22 x Fat Eights (Large print fabrics work best with this design)
1.4m of denim fabric
2m x 1.5 m of backing fabric
2m x 1.5m of wadding
50cm of binding fabric
Sewing machine and assorted accessories
Using the 22 fat eights and AQ55160 GO! Rectangle, cut 4 rectangles from each fabric.
From denim, cut
Using AQ55024 GO! Strip 1 ½” cut 20 strips
Using AQ55025 GO! Strip 2” cut 11 strips. Sub cut these into 2” by 4 ½”.
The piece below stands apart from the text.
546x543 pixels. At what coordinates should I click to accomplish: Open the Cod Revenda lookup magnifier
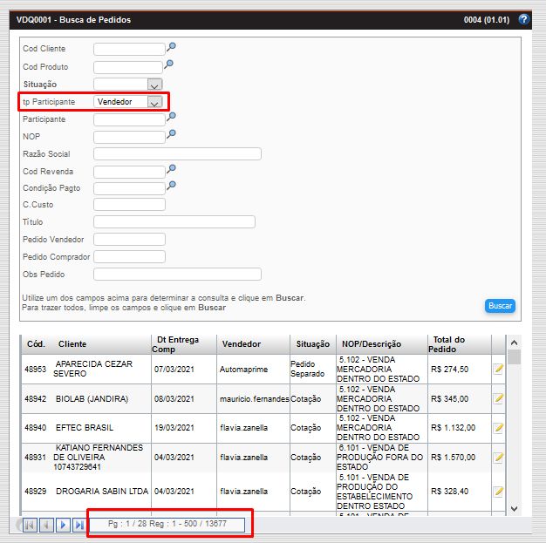pos(172,169)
Technique Tip:Remember to start by cutting fewer layers of denim fabric and building up the layers. Depending on the thickness of your fabric, you may only be able to 4 layers at any one time.Technique Tip:As I didn’t have a 4 ½” strip die handy, I used the AQ55160 GO! Rectangle die to sub cut. Simply lay the strip parallel to the 4 ½” edge of the die as shown below and sub cut.
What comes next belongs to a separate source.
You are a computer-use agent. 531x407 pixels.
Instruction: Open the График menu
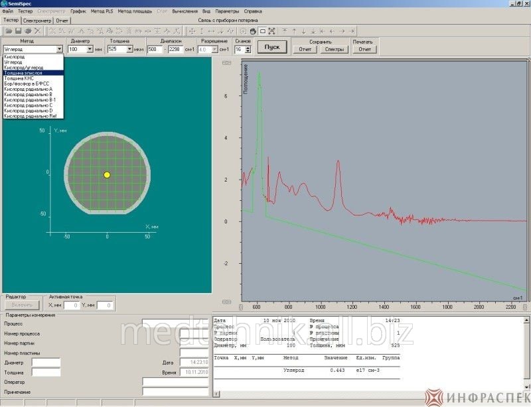[78, 11]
All seams are ¼” unless otherwise stated. Use picture at end of pattern as a reference when sewing.
Using your rectangle pieces, sew the denim rectangle, 2’ x 4 ½”, to the bottom of each piece, refer to figure 1. Press towards large rectangle. (You will need to remove 5 of these at a later date and place on the top of fabric, but we will get to that).
Lay fabric on a floor or design board so they are 11 pieces horizontal and 8 pieces vertical. Arrange colours and fabric to when you are happy with the placement.
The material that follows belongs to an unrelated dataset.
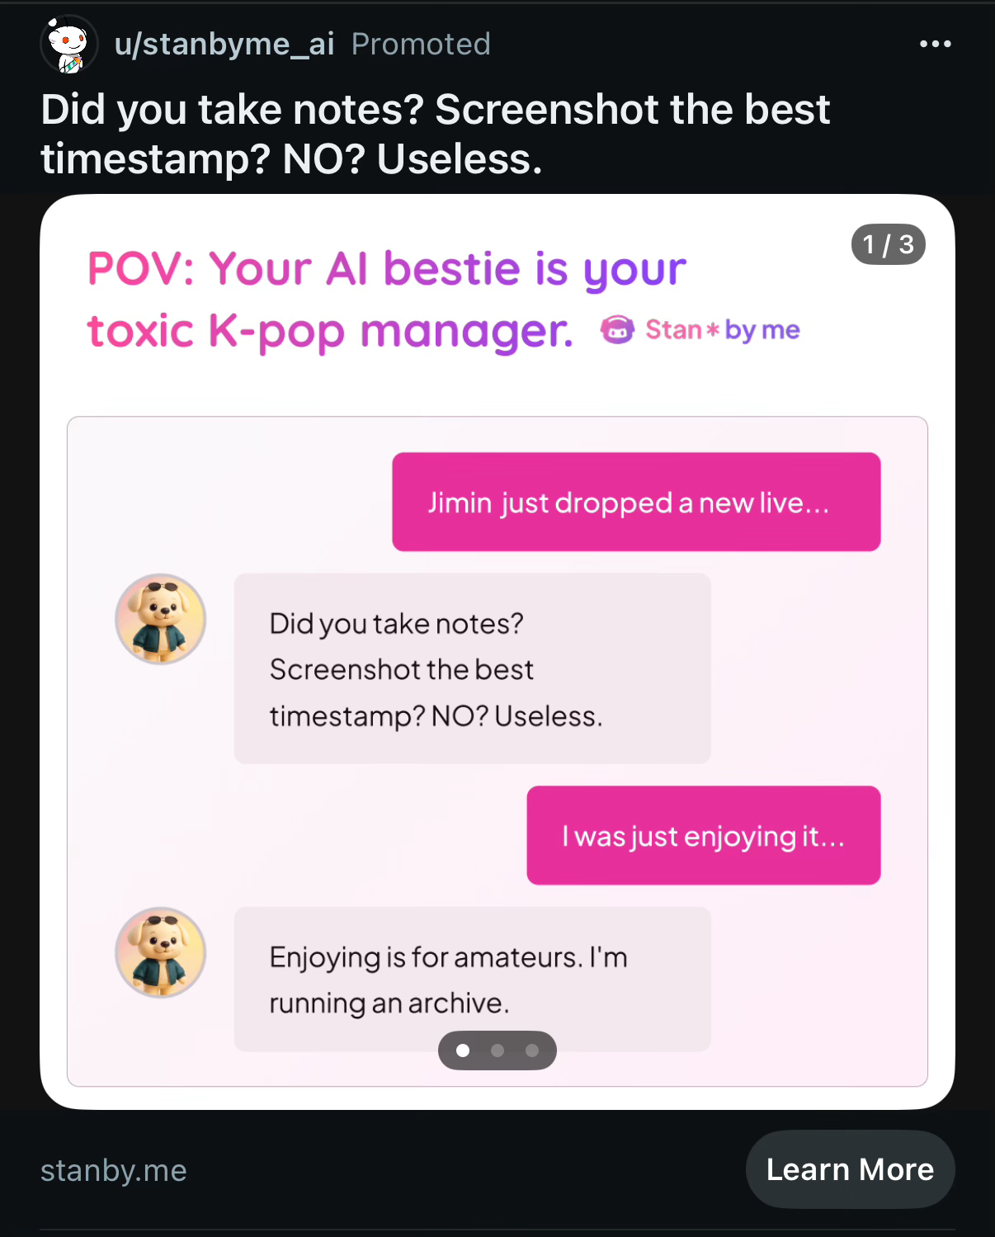Select the first carousel page dot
Using your first strip, sew the rectangles together vertically. Press towards rectangles.
Technique Tip:We will be sewing in columns rather than rows on this quilt!
Repeat step 3 for column 2. Prior to pressing, remove (unpick) the last denim strip from the bottom of the column. Resew to the top of the column. Do this for subsequent even columns.
Repeat steps 3 and 4 until all columns are sewn together.
Using 2 x 1 ½” strips of denim, sew together at short ends. Press seams open. Repeat for all remaining strips.
Using your first column, sew strip to right hand edge, matching centres. Sew from top to bottom.
Attach second column to right hand side of strip and sew from bottom to top, as shown in figure 2.
Technique Tip:It is important to long sew seams in different directions as shown in Figure 2, in order to stretching, or ‘banana bending’.